Because of the rotation of the antenna, it is not easy for the radar operator to switch in time to the receiver with the best result. Therefore, the development of an automatic system is ordered.
The criteria for the automatic receiver selector are sensitivity and false alarm rate, which are measured during each sweep. The false alarm rate is measured by setting thresholds. The receivers with the highest false alarm rate are switched off for that sweep. From the remaining receivers, the output of the most sensitive receiver is selected. This is achieved through the introduction of a series of artificial echoes growing from weak to strong and subsequently counting the number of detected echoes for each receiver. The receiver with the highest number is selected as the receiver with the best result. Series production of this automatic selector at PTI Huizen started around 1960. The centre frequency of the radar also increased from 15 MHz to 30 MHz at that period.

 

Procurement and improvements of the long-range air warning radar ER438 with an amplifier chain (~1960 – 1965)

Around 1960, the Royal Netherlands Air Force procured the ER438 long-range air warning radar from the French company CSF. This L-band radar does not make use of a magnetron as a transmitter but of a chain of microwave components. The radar’s peak output power was 3 MW with a pulse length of 4 msec and a pulse repetition frequency of 200 Hz. The transmitted frequency could be fixed or jump from pulse to pulse.
Starting with a carcinotron as a frequency source, several microwave amplifier tubes follow (so-called travelling wave tubes (TWTs) or ‘Tube Propagation de l’Onde’ (TPO) in French), and a cross-field amplifier (CFA) as the output stage. A carcinotron is a frequency generator where the applied voltage determines the output frequency. Therefore, the carcinotron frequency can quickly change. This enables frequency agility and “système écoute”. The latter is an ECCM feature. The system listens first to ensure that the selected transmission frequency is not jammed. In the event of a jammed frequency, a different transmission frequency is quickly selected.

The LEOK was asked to assist with the procurement of the radar and help with the acceptance test of the radar. The radar is part of the NATO Air Defense Ground Environment (NADGE) early warning system.

Cut open carcinotron by CSF for the L-band (1.000 to 2.000 MHz)
Cut open carcinotron by CSF for the L-band (1.000 to 2.000 MHz)

 

Tube Propagation de l'Onde
The first stage TWT: TPO-25 (Tube Propagation de l’Onde) by CSF

 

Second stage TWT (1 kW)
Second stage TWT (1 kW) by CSF

 

Example of a Cross-Field Amplifier (Varian-Beverly SFD 233 H)
Example of a Cross-Field Amplifier (Varian-Beverly SFD 233 H)

 
After the radar becomes operational, the Dwingelo Radio Observatory issues complaints. As the observatory carries out measurements on a special frequency in the L-band, the LEOK has to develop an absorbing filter. In 1962, the filter was built in the waveguide between the transmitter and the antenna to reduce the radiation at this specific frequency to an acceptable level. The dispersive filter had to be developed and has been constructed with all-pass filters consisting of capacitors and inductors. A sonic dispersive delay line from General Electric later replaced this filter.

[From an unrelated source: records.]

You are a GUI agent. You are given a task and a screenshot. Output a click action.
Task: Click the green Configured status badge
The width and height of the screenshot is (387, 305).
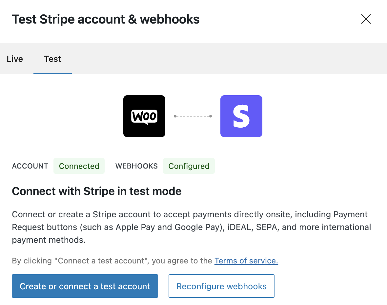click(189, 166)
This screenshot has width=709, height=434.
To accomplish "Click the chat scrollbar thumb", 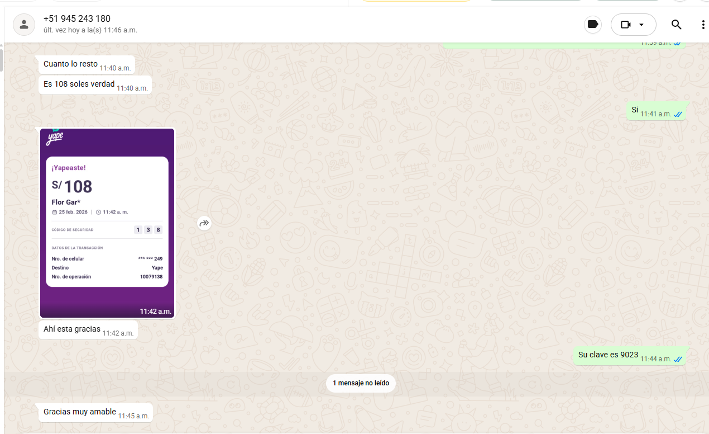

Although the radar was equipped with a “Système écoûte”, the radar was still vulnerable to broadband jamming. For that reason, LEOK developed additional anti-jamming equipment in 1965. The modification of the radar comprised the following elements:

  • Sidelobe canceller
  • Anti-jamming receivers
  • Automatic selector

For sidelobe cancellation use was made of an auxiliary antenna. The signals received via the main antenna and from the auxiliary antenna are subtracted. The echoes received by the main lobe of the main antenna, however, turn out to be too strong to cancel. Therefore, all the jamming and clutter received via the side lobes of the main antenna have to be cancelled while the echoes received via the main lobe are detected.

The Thomson CSF-ER 438 search radar of the Air Operations and Control Station Nieuw-Milligen (AOCS). Photo 2157_071-002 NIMH-Beeldbank Defensie
The Thomson CSF-ER 438 search radar of the Air Operations and Control Station Nieuw-Milligen (AOCS).
Photo 2157_071-002, NIMH-Beeldbank Defensie

 

Radar pulse compression and the need for increased transmission power

Upon request of the Air Force, an investigation started into pulse compression with possible implementation in the ER438 in 1963. An experimental system is set up. As a transmitter, use is made of two TWTs from the ER438. The first TWT had an output power of 1 W while the second TWT had an output peak power of 1 kW (see photos above). Further use is made of the LW antenna at the LEOK. The pulse compression signal is a chirp with a pulse duration of 10 µs and a linear frequency modulation of 2 MHz resulting in a compressed pulse duration of 0.5 µs. The dispersive filter has to be developed and constructed with all-pass filters consisting of capacitors and inductors. A sonic dispersive delay line from General Electric later replaces this filter.

Dispersive filter
Dispersive filter

 

GE sonic dispersive delay line
GE sonic dispersive delay line: At a centre frequency of 30 MHz, the travel time varies over 3 MHz linearly with the frequency by 15 µs. This gives a so-called Time-Bandwidth product of 45. A radar pulse of 15 µs with a linear frequency sweep of 3 MHz is compressed to a pulse of 0.3 µs. The dispersive ultrasonic delay line consists of an aluminium strip, which has a dispersive property for ultrasonic sound. Transducers are fitted at the beginning and end of the strip to convert electrical signals into acoustic and vice versa.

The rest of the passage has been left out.